Text block:
- - - -
What would it mean to you if you win a Grammy?
 
I feel like in a lot of ways, I've already won so much. I don't think of winning or losing. That's not the way I think of life. Even by being able to make a CD like this, I'm so lucky that I was able to have the resources and the musicians, and have the compositions. In that sense, I've won. I didn't compose this for the Grammys. Then to get this nomination is a huge win. Look at the people that are on the ballot (Bela Fleck, Angelique Kidjo, Bebel Gilberto, Sergio Mendes). I'm such an unknown compared to the other candidates. I feel so much gratitude because people opened their hearts and minds. Literally, they heard the music and that's why I'm on the ballot. I feel like I've already won. I'm on a ballot with four people I worship. Sergio Mendes, I grew up with that. I was into Brazilian music for a long time.
 
It's refreshing to hear that you  were nominated because of the quality of the music. With the Grammys especially it seems like it's about who sells the most albums. 
 
The irony is that last week we were number one on the iTunes world chart. We're number 11 on the Billboard world chart and we've had zero radio play. A friend bought 1000 CDs because she wanted to give it to all her co-workers. One hundred precent of the profits go to charity.
 
What means more to you, the Grammy nomination or the response from fans?
 
It is a real honor to be nominated. I did not imagine this in my wildest dreams. I certainly did not set out to make an album with the Grammy in mind. I made the album to be a shared celebration of music and finally I felt that my music, the arrangements and production met my own rigorous standards of excellence.
But the Grammy nomination has introduced my music to so many people, crossing so many boundaries, and they are able to touch something deep within themselves and radiate that inner grace all around them. How wonderful is that! And how lucky I feel to be a small part of their journey! The Facebook Soul Chants Music page is full of expressions of people's open, heartfelt feelings. To me that is what it is all about. I am grateful for the nomination as it expands my circle of love. 
 
Why do you think people have responded to this the way they have, in such great numbers?
- - - -
Extracted records:
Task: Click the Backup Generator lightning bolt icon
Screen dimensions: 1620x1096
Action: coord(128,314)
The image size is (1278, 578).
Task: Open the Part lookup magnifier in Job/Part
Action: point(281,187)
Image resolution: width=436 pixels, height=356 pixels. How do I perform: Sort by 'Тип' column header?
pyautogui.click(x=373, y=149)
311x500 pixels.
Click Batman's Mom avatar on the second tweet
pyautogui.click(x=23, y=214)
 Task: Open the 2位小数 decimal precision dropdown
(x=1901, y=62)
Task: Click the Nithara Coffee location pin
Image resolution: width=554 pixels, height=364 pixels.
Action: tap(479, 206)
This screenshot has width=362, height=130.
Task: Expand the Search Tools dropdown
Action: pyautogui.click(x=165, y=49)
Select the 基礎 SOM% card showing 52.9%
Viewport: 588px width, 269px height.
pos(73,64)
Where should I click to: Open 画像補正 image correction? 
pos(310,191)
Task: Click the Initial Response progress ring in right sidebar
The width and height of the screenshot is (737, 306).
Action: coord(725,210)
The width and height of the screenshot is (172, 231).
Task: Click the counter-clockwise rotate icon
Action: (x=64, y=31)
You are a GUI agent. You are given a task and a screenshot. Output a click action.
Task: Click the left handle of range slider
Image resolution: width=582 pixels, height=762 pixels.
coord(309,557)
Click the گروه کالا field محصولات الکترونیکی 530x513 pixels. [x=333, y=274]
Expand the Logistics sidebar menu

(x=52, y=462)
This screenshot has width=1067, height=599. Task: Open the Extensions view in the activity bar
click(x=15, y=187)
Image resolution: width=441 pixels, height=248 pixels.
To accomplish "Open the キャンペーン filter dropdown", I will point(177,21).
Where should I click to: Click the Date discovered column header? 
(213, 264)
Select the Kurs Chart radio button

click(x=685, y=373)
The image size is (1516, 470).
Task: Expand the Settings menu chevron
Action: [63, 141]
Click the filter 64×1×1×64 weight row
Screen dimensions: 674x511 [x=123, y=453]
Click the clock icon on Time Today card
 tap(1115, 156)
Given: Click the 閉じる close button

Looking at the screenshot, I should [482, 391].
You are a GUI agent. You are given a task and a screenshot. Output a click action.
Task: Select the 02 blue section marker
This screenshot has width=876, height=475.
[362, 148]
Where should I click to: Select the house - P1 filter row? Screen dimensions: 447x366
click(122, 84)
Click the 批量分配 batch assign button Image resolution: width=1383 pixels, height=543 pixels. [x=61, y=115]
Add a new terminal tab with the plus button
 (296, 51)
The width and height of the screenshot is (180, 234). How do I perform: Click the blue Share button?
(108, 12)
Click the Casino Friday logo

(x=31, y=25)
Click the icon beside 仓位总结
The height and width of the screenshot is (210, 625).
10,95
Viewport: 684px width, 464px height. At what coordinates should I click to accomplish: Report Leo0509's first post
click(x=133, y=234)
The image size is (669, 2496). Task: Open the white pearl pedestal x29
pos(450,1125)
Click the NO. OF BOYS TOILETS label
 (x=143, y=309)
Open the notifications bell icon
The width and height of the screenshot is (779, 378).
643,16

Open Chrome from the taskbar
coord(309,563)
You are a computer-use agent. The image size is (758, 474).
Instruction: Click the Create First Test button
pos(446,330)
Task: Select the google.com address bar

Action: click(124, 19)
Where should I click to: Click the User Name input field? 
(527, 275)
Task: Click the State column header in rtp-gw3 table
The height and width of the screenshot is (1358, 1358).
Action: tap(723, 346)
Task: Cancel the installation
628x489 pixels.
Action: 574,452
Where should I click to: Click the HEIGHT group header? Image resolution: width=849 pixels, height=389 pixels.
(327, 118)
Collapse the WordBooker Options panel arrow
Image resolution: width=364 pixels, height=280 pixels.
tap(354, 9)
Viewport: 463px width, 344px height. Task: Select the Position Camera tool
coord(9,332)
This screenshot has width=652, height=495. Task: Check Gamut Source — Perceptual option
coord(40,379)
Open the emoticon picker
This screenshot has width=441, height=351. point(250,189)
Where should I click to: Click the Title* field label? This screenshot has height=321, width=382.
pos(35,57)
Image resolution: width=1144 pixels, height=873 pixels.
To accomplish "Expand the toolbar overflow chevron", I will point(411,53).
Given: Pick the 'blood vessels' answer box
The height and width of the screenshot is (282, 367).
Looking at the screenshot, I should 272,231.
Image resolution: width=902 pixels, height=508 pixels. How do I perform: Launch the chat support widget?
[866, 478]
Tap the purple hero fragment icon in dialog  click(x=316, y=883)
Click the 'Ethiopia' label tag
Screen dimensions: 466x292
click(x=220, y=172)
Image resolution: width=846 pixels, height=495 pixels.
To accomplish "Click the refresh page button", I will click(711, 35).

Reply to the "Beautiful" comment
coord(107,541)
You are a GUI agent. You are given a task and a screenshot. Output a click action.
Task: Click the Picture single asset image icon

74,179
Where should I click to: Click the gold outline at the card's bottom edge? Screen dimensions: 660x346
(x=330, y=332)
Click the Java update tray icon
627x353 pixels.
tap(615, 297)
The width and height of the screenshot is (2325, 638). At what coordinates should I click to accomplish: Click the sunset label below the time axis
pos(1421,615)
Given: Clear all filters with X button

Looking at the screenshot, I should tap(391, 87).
- - - -
Your goal: Please continue the interview about the Grammy nomination from the point where it stops, before the listing.

Result for this exercise:
There are some amazing musicians in this world, so much more amazing than me. But sometimes a piece of music touches people in a way that is inexplicable. People send me photographs and a note saying "I am writing to thank you because my 2-year-old can't. She won't go to sleep without this album." The stories...I'm going to start crying if I talk about all of them. They're amazing. There was a father with cancer and they played the CD for him seven days before he passed away. They played it 24/7 because it was the only music he wanted to hear. I don't know what's going on. I am so grateful.
It takes you a minute to get into the music, but you have to let yourself dive into it. When you dive into this music, you're really diving into yourself. We had a very short recording schedule, only three days to record the tracks. We were working late nights and the recording engineer said, "This is the first time working in the studio where nobody is tired." We weren't tired at all. We were just happy.
 
How does your musical success compare to the success you experienced in business?
 
Success is a very complex term and something I don’t measure myself or my life by. Both my business life and my music are driving passions of mine from different perspectives…
In the business world I love serving people and making things better for others. That is what I do with the many boards I serve on. I think a lot about how to make my life have meaningful impact on others in the short time we get to be on this planet.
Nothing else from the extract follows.